The speaker of this poem recalls awakening from an opium sleep to witness two of his American friends, two of the legendary ones, engaged in an act of brutality. Powerless to stop them in the moment, Balaban’s speaker, who has outlived the legendary friends, is left with his memories of the Saigon friendships compromised by the memory of violence. “The Opium Pillow” does not so much affirm the moral imperative of bearing witness to the world’s “clarities of force,” as it acknowledges that, for this poet at least, it is impossible not to.

Several of the richest poems in Empires are making a new appearance after having been included in one or another previous volume, notably Balaban’s 2003 “new and selected” volume, Locusts at the Edge of Summer. These returnees include some of the poems discussed here as well as what might be the most charming piece in Empires, “Anna Akhmatova Spends the Night on Miami Beach,” which also appeared in Locusts. It is a copy of the Stanley Kunitz translation of Akhmatova’s Selected Poems, not the Soviet modernist herself, that has spent the night on the beach, left behind by some careless undergraduate, but we follow Balaban’s speaker as he follows an imaginary Akhmatova “with her black dress, chopped hair, Chanel cap” through a night of decadent Miami revelry at “the end of the American era.” All Akhmatova wants, the speaker reassures us, is ourselves:

…the one person in ten thousand
who could say her name, who could take her home,
giving her a place between Auden and Apollinaire.

All of the older poems appearing in Empires have been reworked in greater or lesser degree. The changes to “The Opium Pillow” are significant, and constitute a true revision of the poem.  Balaban completists (I aspire to be one) will find the revisions engaging in their own right. I cite them here to demonstrate the persistence of those early poems, both in Balaban’s sense of his oeuvre, and in the culture at large.

Three last things to love about Empires. The collection includes two beautiful poems about Xenophanes of Colophon (570-478 BCE), Greek philosopher, poet, and rhapsode, in whose exile under the Persians Balaban finds the model for a skeptical politics of endurance. Balaban has always written with mastery about the non-human environment, practicing the old poet-tricks of analogy and defamiliarization with particular brio. In Empires’ poems about the Chinati Mountains and the seacoast of the southeastern U.S., the landscape occasions some stunning turns, as when in “At Nora’s House, Shepard’s Roost, Atlantic Beach, NC” Pelicans skim over the surf, their wing tips:

brushing the tattering crest as if to feel the herring
running inside the green lung of the recoiling wave.

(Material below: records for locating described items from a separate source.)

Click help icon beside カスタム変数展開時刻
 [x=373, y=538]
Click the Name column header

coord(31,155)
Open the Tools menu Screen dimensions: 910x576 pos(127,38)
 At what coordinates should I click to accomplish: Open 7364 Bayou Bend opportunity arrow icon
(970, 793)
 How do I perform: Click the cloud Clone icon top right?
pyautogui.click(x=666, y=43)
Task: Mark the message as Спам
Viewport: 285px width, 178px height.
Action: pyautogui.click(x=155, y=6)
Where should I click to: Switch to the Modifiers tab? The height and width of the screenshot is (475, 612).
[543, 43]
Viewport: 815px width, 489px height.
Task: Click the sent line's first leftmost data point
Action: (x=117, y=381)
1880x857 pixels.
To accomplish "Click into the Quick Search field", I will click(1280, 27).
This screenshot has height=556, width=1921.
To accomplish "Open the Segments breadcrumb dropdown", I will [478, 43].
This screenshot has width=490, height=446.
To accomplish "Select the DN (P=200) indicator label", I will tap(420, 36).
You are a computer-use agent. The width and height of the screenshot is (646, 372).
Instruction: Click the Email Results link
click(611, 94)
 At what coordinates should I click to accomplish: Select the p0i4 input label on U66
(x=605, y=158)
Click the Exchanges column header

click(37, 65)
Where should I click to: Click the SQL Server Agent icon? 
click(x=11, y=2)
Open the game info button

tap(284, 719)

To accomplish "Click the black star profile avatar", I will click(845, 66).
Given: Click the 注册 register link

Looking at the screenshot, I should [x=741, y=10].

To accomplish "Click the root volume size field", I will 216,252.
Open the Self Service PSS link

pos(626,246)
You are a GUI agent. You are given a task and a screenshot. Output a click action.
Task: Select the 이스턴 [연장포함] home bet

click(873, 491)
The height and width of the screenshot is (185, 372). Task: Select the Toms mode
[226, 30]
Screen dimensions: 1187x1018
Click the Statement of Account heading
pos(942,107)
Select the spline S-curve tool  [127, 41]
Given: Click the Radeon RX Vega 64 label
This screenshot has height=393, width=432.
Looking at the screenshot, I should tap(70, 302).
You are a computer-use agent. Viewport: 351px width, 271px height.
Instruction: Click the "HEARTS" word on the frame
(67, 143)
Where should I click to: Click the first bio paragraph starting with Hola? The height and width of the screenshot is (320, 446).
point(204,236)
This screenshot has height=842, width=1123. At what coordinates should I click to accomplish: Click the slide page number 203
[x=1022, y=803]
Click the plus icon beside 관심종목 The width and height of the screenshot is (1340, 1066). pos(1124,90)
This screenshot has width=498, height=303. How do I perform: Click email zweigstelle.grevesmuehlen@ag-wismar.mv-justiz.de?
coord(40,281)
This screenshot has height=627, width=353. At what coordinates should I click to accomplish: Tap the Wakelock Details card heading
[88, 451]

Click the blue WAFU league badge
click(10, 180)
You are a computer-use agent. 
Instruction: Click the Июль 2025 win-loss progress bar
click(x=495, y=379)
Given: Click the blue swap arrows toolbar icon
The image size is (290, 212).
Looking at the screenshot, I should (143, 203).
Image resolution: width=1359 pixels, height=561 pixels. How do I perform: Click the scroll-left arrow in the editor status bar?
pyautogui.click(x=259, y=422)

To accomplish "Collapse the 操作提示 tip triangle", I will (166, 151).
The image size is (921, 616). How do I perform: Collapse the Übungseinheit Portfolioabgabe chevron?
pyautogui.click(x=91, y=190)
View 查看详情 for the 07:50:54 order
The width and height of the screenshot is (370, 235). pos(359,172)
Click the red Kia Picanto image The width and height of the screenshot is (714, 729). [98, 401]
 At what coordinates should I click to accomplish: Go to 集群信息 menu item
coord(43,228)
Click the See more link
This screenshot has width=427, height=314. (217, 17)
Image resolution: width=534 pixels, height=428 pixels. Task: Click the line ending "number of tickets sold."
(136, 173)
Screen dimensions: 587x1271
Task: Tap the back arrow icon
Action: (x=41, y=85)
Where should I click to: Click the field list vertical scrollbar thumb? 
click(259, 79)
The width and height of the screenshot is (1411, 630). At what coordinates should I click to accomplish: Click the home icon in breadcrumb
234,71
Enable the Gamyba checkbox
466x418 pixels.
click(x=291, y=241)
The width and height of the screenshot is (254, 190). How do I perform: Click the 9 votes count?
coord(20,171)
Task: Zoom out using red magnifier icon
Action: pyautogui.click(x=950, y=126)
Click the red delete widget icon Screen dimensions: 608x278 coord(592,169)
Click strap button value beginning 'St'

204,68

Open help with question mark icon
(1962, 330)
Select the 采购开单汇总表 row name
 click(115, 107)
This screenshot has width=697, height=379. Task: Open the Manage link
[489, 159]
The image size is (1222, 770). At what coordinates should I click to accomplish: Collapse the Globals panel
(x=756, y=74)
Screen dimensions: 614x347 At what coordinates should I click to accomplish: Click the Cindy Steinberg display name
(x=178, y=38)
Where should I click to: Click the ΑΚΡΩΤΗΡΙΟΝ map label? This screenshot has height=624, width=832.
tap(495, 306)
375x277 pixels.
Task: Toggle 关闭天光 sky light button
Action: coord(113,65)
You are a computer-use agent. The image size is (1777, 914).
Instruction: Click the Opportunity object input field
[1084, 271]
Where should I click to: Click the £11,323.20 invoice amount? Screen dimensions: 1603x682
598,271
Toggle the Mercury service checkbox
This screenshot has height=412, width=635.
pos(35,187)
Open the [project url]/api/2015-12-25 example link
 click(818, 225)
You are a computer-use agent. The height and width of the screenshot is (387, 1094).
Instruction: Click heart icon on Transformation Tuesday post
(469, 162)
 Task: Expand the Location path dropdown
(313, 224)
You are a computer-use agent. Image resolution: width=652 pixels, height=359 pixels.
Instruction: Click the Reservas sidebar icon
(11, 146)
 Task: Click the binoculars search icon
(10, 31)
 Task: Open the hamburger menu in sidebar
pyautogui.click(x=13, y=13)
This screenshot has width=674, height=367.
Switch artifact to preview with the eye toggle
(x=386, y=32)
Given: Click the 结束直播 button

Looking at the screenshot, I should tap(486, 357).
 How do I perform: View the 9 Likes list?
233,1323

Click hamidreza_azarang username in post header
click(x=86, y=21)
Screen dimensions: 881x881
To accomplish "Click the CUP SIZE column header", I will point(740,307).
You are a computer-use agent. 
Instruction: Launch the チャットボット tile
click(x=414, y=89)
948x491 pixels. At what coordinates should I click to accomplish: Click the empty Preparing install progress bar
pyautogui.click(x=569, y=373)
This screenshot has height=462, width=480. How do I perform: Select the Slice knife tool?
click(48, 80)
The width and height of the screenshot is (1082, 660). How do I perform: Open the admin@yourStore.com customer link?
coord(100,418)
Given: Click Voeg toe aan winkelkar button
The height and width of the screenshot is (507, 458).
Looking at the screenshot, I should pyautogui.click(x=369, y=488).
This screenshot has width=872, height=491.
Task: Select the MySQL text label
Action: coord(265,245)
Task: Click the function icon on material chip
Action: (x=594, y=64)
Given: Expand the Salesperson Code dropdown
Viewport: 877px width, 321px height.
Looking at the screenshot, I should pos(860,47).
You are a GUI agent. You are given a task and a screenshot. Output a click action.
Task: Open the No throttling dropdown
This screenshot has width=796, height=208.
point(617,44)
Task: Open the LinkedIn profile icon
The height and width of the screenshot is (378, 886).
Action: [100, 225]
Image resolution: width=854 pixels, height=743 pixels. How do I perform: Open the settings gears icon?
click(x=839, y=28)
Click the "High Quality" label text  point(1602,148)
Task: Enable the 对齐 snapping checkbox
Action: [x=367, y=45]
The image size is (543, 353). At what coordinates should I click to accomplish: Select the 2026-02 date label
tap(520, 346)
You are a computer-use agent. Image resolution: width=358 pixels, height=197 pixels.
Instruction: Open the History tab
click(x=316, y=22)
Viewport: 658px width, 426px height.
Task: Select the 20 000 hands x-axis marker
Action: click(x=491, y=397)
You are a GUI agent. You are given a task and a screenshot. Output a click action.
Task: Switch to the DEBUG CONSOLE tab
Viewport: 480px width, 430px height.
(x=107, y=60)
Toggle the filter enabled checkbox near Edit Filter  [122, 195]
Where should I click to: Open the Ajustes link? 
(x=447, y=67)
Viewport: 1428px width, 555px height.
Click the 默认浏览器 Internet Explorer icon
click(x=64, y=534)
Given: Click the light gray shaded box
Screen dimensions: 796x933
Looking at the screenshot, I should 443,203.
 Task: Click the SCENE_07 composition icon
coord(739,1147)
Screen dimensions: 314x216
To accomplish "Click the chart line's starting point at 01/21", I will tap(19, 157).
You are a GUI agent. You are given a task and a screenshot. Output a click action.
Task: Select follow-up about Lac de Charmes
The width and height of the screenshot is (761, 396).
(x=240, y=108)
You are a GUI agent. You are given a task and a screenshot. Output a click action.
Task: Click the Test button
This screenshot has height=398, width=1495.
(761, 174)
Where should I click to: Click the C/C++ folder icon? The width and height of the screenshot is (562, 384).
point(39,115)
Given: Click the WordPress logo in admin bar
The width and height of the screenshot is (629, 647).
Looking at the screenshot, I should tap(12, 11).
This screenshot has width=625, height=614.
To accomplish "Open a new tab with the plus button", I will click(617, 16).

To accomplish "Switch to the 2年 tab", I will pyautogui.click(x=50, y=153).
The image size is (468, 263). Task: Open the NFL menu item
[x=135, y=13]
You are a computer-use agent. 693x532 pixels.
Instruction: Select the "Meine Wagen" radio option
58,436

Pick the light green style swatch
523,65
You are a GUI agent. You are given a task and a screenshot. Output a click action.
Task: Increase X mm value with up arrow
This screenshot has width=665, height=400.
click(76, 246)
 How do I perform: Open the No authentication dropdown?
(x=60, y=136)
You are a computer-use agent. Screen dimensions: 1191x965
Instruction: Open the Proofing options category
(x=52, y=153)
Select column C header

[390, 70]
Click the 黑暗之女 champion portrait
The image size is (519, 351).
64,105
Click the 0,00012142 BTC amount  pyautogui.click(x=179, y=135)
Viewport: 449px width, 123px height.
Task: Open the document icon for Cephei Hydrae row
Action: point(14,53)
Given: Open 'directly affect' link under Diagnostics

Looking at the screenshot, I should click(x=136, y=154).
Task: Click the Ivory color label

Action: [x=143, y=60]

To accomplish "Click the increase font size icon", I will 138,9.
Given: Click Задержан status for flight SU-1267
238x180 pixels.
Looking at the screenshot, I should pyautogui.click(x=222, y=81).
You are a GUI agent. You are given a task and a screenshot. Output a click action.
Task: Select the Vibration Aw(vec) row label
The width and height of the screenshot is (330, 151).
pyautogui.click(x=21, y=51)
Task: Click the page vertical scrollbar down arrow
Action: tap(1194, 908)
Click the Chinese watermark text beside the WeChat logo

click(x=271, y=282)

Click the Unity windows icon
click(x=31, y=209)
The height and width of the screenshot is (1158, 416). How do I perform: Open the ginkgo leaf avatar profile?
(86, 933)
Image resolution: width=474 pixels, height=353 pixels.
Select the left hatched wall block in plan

Finally, and this is on p. 37 if the reader wishes to proceed directly to the rich creamy center, in a poem called “The Poet Retires,” whose epigraph comes from Roethke’s “Dolor,” (a byword among English teachers), Balaban name-checks and quotes Iggy Pop. John Balaban’s Empires is an elegant addition to this distinguished poet’s body of work, and will surely be remembered as one of the indispensable poetry publications of its decade.